* **The input**

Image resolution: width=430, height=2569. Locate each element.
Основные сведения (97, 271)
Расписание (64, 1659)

...

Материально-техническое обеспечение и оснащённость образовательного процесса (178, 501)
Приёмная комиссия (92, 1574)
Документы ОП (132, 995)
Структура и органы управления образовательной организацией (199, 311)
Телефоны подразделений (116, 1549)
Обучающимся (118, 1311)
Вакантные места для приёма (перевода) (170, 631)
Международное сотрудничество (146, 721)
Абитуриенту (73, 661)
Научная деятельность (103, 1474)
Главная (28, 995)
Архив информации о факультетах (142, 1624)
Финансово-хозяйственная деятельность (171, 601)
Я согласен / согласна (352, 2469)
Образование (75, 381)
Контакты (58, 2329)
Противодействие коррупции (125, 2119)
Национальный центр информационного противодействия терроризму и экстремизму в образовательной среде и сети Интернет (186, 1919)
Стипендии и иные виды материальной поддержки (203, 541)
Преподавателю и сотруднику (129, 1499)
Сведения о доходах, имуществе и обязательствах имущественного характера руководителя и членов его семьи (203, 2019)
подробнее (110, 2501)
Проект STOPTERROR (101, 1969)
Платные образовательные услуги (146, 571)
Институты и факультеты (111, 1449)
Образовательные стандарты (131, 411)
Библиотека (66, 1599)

* **What to produce**
What you give back should be exactly the lines of the data above from the line with "Проект STOPTERROR (101, 1969)" through the line with "Библиотека (66, 1599)", both of those included, and nothing more.

* **Solution below**
Проект STOPTERROR (101, 1969)
Платные образовательные услуги (146, 571)
Институты и факультеты (111, 1449)
Образовательные стандарты (131, 411)
Библиотека (66, 1599)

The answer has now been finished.